Sunday, May 03, 2009

Pray, Love, Build

As the flow-chart goes, she might just be a River City nun... but if TIME magazine has anything to say about it, Mary Scullion is more influential than The Pope Himself.

(Expect another foaming editorial from Civiltà Cattolica.)

Best known as the visionary founder of Philly's Project HOME, the Religious Sister of Mercy -- already, arguably, the City of Brotherly Love's best-loved, most-heeded religious leader of any stripe -- returned to the weekly's list of the World's 100 Most Influential People in late April, this time landing the #49 slot in the reader poll, topping such luminaries as Defense Secretary Robert Gates and House Speaker Nancy Pelosi, Archbishop of Canterbury Rowan Williams and media mogul Rupert Murdoch... and, again, indeed, The Pope Himself (for the record, B16 ranked 79th).

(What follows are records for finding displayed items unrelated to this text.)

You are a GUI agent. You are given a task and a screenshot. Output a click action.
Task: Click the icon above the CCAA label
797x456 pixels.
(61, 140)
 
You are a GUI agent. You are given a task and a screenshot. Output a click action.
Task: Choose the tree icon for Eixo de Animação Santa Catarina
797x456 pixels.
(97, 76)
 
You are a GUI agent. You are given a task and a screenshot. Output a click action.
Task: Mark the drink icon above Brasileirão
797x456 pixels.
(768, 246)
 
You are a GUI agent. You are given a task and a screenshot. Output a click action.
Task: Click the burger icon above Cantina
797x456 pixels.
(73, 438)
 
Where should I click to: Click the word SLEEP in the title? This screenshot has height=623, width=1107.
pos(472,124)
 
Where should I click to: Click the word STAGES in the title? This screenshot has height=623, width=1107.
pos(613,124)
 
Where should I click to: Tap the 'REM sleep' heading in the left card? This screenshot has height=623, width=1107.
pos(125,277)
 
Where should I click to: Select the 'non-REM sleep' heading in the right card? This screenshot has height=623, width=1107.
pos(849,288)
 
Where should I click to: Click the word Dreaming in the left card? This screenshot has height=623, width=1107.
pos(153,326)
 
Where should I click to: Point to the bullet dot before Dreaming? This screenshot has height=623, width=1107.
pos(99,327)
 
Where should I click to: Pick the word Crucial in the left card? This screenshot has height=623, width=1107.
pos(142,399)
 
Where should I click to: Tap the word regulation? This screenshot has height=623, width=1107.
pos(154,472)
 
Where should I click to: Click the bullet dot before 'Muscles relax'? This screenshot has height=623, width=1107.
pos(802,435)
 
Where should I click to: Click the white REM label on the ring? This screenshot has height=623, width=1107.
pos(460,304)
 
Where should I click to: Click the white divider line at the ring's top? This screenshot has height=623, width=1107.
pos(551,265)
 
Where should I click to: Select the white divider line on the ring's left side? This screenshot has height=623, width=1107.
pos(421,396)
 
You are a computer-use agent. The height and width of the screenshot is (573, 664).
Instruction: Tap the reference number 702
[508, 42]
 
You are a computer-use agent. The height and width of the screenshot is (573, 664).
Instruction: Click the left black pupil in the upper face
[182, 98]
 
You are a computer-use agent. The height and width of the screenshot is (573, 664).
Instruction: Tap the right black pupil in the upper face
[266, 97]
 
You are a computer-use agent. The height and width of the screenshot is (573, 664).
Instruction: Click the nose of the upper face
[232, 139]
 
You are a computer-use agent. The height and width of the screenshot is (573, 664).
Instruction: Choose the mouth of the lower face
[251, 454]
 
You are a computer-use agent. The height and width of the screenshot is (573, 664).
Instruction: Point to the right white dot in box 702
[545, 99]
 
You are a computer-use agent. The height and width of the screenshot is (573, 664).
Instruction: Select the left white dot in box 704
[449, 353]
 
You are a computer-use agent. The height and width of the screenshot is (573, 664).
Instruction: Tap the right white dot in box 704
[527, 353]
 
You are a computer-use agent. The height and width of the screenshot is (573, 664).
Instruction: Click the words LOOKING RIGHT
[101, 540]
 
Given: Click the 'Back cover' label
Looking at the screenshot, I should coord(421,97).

In the mag's rollout of the group, Scullion's profile was written by Elizabeth Gilbert, who some might know as the author of Eat, Pray, Love:
In 1976, a young Philadelphia nun named Sister Mary Scullion began her work as an advocate for the homeless, driven by a personal conviction that "none of us are home until all of us are home." By 2000, there were fewer than 200 people living on the streets of the City of Brotherly Love. That's in large part thanks to an extraordinarily well-run program, founded by Sister Mary and Joan McConnon. More than 95% of those who cycle through their Project H.O.M.E. (the acronym stands for Housing, Opportunities for Employment, Medical Care, Education) have never again returned to life on the streets — a success rate that has made the program a model for dozens of other U.S. cities. Meanwhile, Sister Mary, 55, has become the darling of luminaries like Bill Clinton, though that hasn't impacted her humility or her famously ribald sense of humor. When Jon Bon Jovi (a loyal Project supporter) described Mary to the press as a nun "who swears and spits," the good sister merely replied, "I do not spit" — and then returned to her work of tirelessly saving her city, one desperate citizen at a time.
Dubbed Pharaohtown's own "Mother Teresa," other outlets praising Scullion's Project have included no less than the "NBC Nightly News," which called Sr Mary "the nun who won't take 'no' for an answer."